■ Exercise aim ■
Everything from the line that holds "Click the play button extension icon" through the end of the listing below must be retyped word for word, without any pictures.
►
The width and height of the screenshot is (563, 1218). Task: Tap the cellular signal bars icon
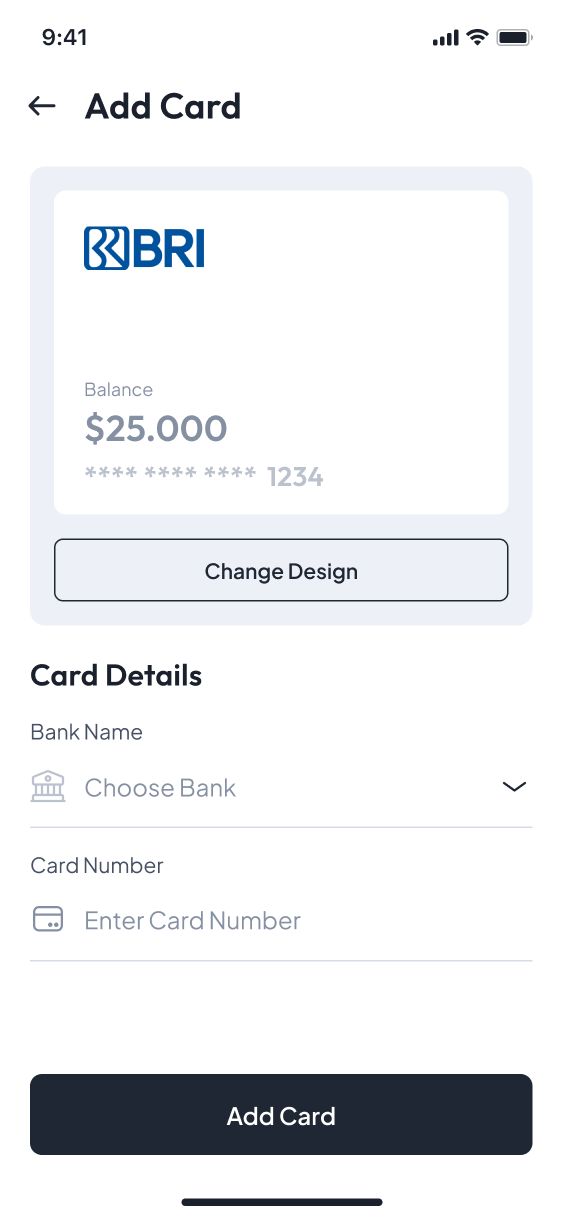445,38
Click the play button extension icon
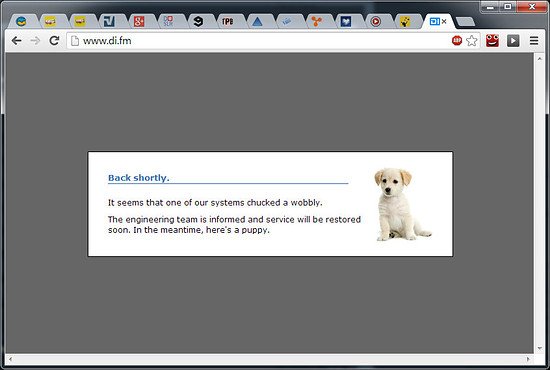This screenshot has width=550, height=370. (x=513, y=41)
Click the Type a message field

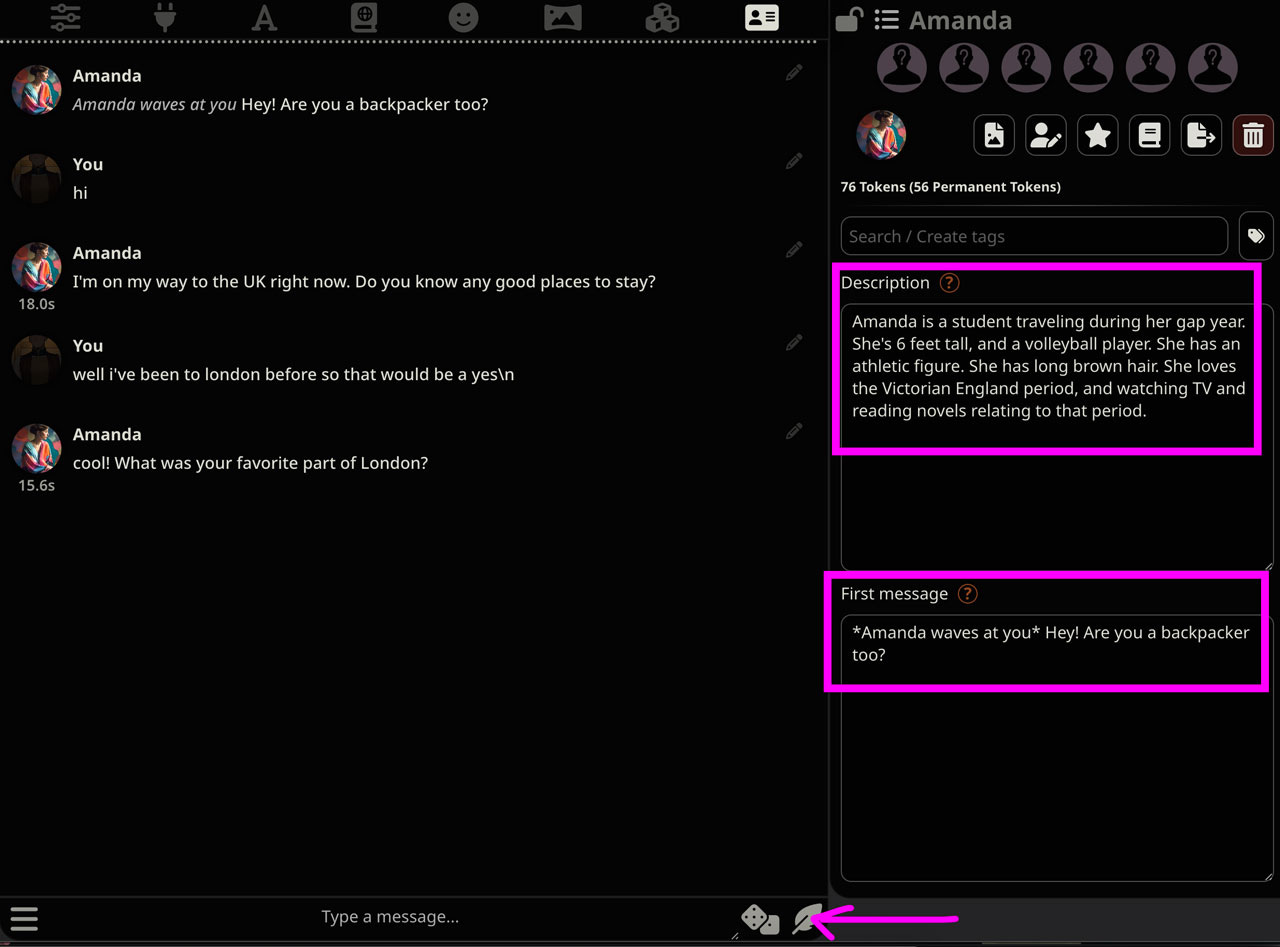point(390,916)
◄
■ Task result ■
Click the play button extension icon
This screenshot has width=550, height=370. (x=513, y=41)
Click the Type a message field

point(390,916)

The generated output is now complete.